@ngn Thanks for elaborating on this topic.
Im still not sure about #fedora being testing ground for #rhel, they surely have really formal way of introducing and documenting changes with their change proposals https://docs.fedoraproject.org/en-US/program_management/changes_guide/ which to my knowledge from one of episodes of #techovertea by @BrodieOnLinux are later reviewed by #rhel and merged/notmerged into it. Some people asked about #fedora and #rhel relationship in the past https://discussion.fedoraproject.org/t/request-for-a-detailed-breakdown-of-the-relationship-between-fedora-and-red-hat/86775
For the source code availability, even with #gpl #license you are only required to share the source code to the recipients of the application/whatever you are distributing/selling, just because most #gitforge services allow everyone to view the projects stored on their servers, it doesn't mean it has to be like that - though, for open development process, maybe it should be? But that doesn't change that if #redhat called their #downstream #distro "freeloaders", its really rude.

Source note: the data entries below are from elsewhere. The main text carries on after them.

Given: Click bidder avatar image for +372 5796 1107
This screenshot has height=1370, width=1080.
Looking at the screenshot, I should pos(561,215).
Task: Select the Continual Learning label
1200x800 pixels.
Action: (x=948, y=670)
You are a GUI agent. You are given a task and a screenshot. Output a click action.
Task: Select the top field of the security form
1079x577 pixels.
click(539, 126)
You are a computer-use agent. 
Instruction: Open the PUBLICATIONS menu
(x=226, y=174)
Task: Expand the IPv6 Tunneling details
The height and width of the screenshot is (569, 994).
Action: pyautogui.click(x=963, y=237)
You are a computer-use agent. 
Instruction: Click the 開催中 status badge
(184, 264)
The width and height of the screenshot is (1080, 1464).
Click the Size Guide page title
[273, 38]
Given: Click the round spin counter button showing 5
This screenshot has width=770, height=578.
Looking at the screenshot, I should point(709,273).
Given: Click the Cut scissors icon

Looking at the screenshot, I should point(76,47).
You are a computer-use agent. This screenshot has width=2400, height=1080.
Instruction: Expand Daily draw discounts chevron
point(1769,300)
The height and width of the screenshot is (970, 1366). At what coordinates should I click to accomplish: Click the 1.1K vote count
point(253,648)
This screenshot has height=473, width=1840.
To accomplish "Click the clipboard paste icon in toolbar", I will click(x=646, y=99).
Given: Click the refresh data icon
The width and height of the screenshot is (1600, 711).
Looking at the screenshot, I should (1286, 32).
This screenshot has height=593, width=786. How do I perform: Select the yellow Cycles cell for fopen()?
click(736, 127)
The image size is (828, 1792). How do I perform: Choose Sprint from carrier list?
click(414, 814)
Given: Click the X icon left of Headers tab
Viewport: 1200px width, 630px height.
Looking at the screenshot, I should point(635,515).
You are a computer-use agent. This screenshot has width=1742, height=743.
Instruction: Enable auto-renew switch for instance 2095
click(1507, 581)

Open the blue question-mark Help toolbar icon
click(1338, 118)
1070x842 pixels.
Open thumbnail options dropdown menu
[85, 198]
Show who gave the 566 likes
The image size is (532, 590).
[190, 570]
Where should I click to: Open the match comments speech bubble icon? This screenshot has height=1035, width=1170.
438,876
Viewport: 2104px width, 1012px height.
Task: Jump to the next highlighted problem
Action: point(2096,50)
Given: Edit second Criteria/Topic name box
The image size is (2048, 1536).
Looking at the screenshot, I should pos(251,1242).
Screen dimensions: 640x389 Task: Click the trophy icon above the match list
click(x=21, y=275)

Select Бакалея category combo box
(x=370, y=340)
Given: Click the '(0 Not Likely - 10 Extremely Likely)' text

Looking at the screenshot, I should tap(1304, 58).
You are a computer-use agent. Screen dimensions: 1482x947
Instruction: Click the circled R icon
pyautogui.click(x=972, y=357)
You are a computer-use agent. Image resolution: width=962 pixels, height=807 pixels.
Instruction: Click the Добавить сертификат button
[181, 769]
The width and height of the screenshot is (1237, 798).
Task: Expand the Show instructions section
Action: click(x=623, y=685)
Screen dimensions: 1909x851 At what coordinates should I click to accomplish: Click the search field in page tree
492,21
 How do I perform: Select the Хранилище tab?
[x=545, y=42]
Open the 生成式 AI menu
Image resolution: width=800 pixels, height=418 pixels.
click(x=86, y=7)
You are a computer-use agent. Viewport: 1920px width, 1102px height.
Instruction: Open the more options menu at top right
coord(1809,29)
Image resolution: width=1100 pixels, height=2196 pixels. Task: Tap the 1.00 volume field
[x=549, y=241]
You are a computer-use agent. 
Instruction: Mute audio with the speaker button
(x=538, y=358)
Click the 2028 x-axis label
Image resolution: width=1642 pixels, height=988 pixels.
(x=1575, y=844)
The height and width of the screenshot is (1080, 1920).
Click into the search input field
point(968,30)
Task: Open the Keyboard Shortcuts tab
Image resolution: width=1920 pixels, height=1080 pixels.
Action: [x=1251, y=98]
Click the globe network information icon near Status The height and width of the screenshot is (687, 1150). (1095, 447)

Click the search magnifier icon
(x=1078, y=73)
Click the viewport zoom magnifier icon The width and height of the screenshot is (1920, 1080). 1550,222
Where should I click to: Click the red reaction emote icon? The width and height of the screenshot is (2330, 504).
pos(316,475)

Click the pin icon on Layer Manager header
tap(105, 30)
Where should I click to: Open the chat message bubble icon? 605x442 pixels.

They are doing it for profit, I guess. Not caring about their potential customers will get them eventually. But besides that, everyone has to earn money somehow, and having #foss product doesn't make it easy.
> best you can do is to put new tech and software into your repos, and encourage users to test and use it, which is what most rolling distros do
I disagree, although its good to have unstable features as opt-in, it introduces bias where the new features are only used by people that know about them, and know how to enable/switch to them. This way, you are severely reducing amount of useful bug reports that are crucial to know what are your users even doing.
Ideally you would perform AB tests, with ever increasing number of real users, and in case of issues you would simply #rollback the update to the latest stable version. Sadly, it would require that rollback feature, and prefill all system information in the bug report.